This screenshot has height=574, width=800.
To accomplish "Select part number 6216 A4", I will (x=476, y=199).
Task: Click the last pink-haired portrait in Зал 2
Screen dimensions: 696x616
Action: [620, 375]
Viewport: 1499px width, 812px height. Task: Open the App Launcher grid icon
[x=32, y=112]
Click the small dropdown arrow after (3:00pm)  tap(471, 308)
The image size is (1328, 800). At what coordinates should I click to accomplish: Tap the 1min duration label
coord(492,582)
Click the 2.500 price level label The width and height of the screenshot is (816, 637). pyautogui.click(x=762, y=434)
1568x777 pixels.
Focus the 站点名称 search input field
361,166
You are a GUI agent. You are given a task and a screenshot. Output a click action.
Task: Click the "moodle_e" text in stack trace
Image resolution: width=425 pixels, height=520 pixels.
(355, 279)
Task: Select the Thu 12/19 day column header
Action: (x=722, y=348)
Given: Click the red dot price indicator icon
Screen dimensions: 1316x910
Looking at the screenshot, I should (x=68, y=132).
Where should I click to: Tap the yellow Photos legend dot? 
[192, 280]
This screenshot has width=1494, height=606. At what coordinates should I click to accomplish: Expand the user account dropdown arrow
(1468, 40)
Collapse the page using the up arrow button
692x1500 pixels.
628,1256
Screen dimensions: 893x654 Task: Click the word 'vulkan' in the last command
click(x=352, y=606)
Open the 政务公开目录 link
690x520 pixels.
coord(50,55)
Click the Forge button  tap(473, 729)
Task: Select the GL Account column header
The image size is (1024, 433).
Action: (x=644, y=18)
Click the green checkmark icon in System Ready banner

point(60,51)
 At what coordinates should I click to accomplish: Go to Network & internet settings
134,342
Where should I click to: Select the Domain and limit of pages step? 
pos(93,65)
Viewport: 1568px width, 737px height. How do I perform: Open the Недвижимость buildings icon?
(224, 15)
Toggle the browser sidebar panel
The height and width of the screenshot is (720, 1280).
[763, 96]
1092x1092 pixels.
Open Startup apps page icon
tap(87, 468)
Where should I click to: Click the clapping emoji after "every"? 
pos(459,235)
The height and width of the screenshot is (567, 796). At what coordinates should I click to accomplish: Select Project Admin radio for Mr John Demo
=====
Task brief =
Could you retype all of the entries exactly, leaving none out?

Task output =
This screenshot has height=574, width=800.
To accomplish "Select part number 6216 A4", I will (x=476, y=199).
Task: Click the last pink-haired portrait in Зал 2
Screen dimensions: 696x616
Action: [620, 375]
Viewport: 1499px width, 812px height. Task: Open the App Launcher grid icon
[x=32, y=112]
Click the small dropdown arrow after (3:00pm)  tap(471, 308)
The image size is (1328, 800). At what coordinates should I click to accomplish: Tap the 1min duration label
coord(492,582)
Click the 2.500 price level label The width and height of the screenshot is (816, 637). pyautogui.click(x=762, y=434)
1568x777 pixels.
Focus the 站点名称 search input field
361,166
You are a GUI agent. You are given a task and a screenshot. Output a click action.
Task: Click the "moodle_e" text in stack trace
Image resolution: width=425 pixels, height=520 pixels.
(355, 279)
Task: Select the Thu 12/19 day column header
Action: (x=722, y=348)
Given: Click the red dot price indicator icon
Screen dimensions: 1316x910
Looking at the screenshot, I should (x=68, y=132).
Where should I click to: Tap the yellow Photos legend dot? 
[192, 280]
This screenshot has width=1494, height=606. At what coordinates should I click to accomplish: Expand the user account dropdown arrow
(1468, 40)
Collapse the page using the up arrow button
692x1500 pixels.
628,1256
Screen dimensions: 893x654 Task: Click the word 'vulkan' in the last command
click(x=352, y=606)
Open the 政务公开目录 link
690x520 pixels.
coord(50,55)
Click the Forge button  tap(473, 729)
Task: Select the GL Account column header
The image size is (1024, 433).
Action: (x=644, y=18)
Click the green checkmark icon in System Ready banner

point(60,51)
 At what coordinates should I click to accomplish: Go to Network & internet settings
134,342
Where should I click to: Select the Domain and limit of pages step? 
pos(93,65)
Viewport: 1568px width, 737px height. How do I perform: Open the Недвижимость buildings icon?
(224, 15)
Toggle the browser sidebar panel
The height and width of the screenshot is (720, 1280).
[763, 96]
1092x1092 pixels.
Open Startup apps page icon
tap(87, 468)
Where should I click to: Click the clapping emoji after "every"? 
pos(459,235)
The height and width of the screenshot is (567, 796). At what coordinates should I click to accomplish: Select Project Admin radio for Mr John Demo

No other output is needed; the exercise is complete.